By editorial board • 

County labor pact proves no impasse defies resolution

When the 211 county workers represented by AFSCME Local 1422 traded desks for picket lines the Friday of Nov. 3, it was only the second local public employee walkout we can readily find record of in our archives.

Fortunately, it was apparently short-lived. The opposing sides reached a tentative deal late Tuesday, subject to ratification by union members and the county board of commissioners.

The sole modern-era predecessor was launched the morning of Thursday, Feb. 8, 1990, by the McMinnville Education Association, representing 207 teachers. The striking teachers returned to the classroom Wednesday, Feb. 21, after coming to agreement on a compromise settlement in feverish bargaining.

The teachers’ contract expired in June of 1989, and they engaged not only in months of direct bargaining sessions over the intervening seven months, but also three rounds of marathon mediation sessions, before finally pulling the trigger on their walkout.

In the runup to that strike, voters denied District 40 any local operating levy funds to supplement a woefully inadequate tax base for four years running. They defeated three levy proposals in a row in 1989 alone, so probably deserve the largest share of the blame for the negotiating standoff.

There are a number of parallels between the two local strikes, but there are also many marked differences. And the passage of 33 years has profoundly altered the political, social and economic landscape.

The local county walkout came against the backdrop of the largest teacher strike in Oregon history, launched two days earlier in Portland. It also came against the national backdrop of a post-pandemic wave of strikes in both the public and private sectors, the headliner being a United Auto Workers strike simultaneously targeting the traditional big three of American automaking for the first time.

Clearly, the COVID lull has produced a lot of pent-up demand in the ranks of organized labor, and those ranks have been swelling in size as a result. To what extent that demand was met will depend on analysis of settlement details, post-ratification.

The county’s criminal justice system is represented by different labor organizations, but members of its main AFSCME unit are responsible for assessment, taxation, parks, elections, planning, surveying and waste treatment, among other functions.

Those “other functions” include public health, social services and veterans’ services, which is where the impact of the strike figured to be felt most immediately and critically. The challenge of maintaining anything approaching normal operation figured to grow exponentially as the stoppage played out.

**Tasks**
**a.** According to the editorial on the county labor pact, how many teachers did the McMinnville Education Association represent in its 1990 strike?
**b.** Echo the editorial's text from "The sole modern-era" to "in feverish bargaining.".
**c.** Do these statements agree with the editorial? (i) The county workers began their walkout on a Friday. (ii) The teachers' contract expired in June of 1990. (iii) The Portland teacher strike started after the county walkout.

Items stored from a collection
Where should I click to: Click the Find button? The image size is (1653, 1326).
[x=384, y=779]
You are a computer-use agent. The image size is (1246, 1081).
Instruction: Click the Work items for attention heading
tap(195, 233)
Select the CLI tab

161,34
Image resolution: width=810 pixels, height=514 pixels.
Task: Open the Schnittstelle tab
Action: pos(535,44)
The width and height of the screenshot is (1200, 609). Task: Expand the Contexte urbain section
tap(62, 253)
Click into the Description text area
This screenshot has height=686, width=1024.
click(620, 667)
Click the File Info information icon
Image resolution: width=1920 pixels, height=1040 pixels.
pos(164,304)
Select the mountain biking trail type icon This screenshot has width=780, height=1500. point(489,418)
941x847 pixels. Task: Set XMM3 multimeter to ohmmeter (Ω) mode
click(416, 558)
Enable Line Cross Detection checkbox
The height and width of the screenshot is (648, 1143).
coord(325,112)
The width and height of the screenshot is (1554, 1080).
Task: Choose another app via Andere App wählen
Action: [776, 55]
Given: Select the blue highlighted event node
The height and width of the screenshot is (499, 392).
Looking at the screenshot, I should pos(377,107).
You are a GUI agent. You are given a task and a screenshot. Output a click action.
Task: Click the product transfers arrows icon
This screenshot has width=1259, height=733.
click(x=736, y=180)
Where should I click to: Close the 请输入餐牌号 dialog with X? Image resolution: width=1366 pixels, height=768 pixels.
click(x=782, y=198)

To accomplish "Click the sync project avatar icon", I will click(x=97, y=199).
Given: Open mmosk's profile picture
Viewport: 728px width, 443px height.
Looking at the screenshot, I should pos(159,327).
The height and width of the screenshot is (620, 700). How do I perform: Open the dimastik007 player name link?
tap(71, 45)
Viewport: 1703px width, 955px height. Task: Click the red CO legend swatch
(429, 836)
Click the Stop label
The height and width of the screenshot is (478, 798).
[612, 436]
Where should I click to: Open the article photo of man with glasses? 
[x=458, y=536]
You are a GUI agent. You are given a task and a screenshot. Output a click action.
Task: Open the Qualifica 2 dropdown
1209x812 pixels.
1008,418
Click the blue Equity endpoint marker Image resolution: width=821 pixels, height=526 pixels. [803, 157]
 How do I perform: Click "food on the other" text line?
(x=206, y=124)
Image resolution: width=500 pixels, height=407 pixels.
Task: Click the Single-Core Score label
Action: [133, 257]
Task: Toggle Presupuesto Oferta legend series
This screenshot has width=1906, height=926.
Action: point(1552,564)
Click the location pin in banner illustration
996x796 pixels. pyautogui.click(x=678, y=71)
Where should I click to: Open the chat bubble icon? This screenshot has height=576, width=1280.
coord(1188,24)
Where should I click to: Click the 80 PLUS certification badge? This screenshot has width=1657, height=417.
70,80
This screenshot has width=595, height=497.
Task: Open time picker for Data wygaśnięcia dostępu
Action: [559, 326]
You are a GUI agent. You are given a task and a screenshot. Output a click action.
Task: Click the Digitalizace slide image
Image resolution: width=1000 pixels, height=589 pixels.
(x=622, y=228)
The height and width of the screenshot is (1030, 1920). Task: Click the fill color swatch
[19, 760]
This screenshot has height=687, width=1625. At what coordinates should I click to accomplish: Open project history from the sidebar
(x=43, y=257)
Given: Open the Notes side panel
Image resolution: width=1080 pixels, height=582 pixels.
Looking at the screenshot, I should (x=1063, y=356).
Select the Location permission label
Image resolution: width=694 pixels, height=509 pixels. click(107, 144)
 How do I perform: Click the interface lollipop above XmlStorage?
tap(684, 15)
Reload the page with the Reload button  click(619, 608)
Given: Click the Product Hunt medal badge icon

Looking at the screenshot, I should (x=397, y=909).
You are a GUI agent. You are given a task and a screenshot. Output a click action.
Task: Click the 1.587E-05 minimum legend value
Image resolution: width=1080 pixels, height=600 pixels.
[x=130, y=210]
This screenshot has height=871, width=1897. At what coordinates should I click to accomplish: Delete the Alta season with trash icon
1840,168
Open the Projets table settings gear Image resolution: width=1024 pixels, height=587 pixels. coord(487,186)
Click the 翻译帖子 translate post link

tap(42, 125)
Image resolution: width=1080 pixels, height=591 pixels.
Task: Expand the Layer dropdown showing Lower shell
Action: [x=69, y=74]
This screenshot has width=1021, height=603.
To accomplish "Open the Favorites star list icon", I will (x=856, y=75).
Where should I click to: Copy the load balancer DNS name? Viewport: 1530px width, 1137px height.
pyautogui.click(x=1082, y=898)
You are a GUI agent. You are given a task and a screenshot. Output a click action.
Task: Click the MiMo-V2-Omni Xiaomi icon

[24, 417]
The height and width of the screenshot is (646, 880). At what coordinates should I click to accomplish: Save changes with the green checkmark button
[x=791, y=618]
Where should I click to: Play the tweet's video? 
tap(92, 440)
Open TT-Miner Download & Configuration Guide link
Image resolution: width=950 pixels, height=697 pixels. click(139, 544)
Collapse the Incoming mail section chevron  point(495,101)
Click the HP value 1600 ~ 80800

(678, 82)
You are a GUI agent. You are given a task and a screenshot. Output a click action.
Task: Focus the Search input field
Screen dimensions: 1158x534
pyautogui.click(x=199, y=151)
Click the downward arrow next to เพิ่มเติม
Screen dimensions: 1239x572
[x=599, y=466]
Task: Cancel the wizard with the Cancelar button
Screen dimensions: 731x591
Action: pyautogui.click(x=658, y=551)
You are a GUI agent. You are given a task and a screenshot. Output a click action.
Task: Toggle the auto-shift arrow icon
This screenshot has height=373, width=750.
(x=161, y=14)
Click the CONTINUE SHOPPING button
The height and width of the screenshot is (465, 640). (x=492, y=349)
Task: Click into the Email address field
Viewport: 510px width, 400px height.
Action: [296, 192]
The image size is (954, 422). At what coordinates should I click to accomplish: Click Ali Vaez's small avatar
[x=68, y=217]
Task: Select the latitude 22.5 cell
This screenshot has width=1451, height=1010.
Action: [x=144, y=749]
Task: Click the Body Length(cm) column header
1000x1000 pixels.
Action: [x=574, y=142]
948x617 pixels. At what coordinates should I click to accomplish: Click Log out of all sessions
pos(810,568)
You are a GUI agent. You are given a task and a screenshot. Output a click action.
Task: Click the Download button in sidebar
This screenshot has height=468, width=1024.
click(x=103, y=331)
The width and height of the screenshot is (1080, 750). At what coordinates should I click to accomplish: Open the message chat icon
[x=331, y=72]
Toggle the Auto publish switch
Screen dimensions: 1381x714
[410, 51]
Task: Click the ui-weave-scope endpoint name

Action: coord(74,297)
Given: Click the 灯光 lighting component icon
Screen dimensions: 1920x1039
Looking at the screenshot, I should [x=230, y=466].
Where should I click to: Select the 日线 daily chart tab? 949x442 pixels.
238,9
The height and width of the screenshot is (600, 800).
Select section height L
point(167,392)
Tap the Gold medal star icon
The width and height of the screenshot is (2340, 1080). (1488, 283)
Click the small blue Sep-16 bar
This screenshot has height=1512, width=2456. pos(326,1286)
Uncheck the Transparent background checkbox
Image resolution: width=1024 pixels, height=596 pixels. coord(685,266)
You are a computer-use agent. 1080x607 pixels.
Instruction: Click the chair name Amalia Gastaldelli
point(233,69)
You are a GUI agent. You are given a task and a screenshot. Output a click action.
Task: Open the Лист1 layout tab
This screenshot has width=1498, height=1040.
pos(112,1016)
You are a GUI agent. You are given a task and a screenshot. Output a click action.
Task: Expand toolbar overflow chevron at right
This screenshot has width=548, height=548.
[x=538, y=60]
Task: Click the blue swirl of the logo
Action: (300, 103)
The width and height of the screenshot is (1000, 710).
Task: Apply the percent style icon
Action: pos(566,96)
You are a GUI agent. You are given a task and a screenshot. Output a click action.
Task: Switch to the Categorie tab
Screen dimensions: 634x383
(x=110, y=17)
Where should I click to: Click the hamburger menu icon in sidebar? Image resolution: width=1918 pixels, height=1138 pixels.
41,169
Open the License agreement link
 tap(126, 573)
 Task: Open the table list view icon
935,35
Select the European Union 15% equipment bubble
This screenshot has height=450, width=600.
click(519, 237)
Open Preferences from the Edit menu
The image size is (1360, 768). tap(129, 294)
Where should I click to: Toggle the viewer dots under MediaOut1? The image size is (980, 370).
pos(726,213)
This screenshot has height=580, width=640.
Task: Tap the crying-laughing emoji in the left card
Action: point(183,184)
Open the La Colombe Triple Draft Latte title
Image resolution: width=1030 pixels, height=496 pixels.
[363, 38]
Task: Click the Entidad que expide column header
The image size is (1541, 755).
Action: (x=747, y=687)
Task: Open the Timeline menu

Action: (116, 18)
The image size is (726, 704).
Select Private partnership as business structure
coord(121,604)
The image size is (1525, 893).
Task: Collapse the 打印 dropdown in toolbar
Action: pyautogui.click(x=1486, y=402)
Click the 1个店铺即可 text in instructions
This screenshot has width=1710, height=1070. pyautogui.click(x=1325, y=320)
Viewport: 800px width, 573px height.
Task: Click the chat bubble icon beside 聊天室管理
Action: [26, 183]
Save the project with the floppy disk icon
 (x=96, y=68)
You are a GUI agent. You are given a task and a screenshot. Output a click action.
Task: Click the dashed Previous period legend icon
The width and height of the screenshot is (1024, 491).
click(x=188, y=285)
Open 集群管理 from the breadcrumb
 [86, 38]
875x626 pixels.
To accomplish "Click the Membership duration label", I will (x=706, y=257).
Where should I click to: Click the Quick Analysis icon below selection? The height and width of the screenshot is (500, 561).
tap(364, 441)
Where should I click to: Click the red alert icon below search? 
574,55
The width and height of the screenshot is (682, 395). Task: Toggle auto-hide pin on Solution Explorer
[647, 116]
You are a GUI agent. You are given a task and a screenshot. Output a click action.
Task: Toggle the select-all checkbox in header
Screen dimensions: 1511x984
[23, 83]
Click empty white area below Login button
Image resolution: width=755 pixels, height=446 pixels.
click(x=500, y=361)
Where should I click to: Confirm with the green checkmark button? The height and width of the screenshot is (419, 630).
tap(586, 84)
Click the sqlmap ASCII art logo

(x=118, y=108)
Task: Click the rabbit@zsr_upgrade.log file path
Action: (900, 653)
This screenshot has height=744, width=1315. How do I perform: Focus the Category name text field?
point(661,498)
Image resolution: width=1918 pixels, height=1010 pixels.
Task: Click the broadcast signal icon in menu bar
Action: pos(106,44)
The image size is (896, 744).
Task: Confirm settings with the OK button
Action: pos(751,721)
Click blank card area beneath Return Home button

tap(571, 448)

**Answers by item number**
**a.** 207 teachers

**b.**
The sole modern-era predecessor was launched the morning of Thursday, Feb. 8, 1990, by the McMinnville Education Association, representing 207 teachers. The striking teachers returned to the classroom Wednesday, Feb. 21, after coming to agreement on a compromise settlement in feverish bargaining.

**c.**
(i) Yes: "traded desks for picket lines the Friday of Nov. 3"
(ii) No: "The teachers’ contract expired in June of 1989"
(iii) No: "launched two days earlier in Portland"